:: RAW DATA ::
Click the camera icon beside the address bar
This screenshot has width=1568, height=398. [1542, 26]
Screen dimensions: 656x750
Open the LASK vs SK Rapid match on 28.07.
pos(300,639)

:: ASSIGNMENT ::
Print out every record, character for character.

:: WRITTEN RESPONSE ::
Click the camera icon beside the address bar
This screenshot has width=1568, height=398. [1542, 26]
Screen dimensions: 656x750
Open the LASK vs SK Rapid match on 28.07.
pos(300,639)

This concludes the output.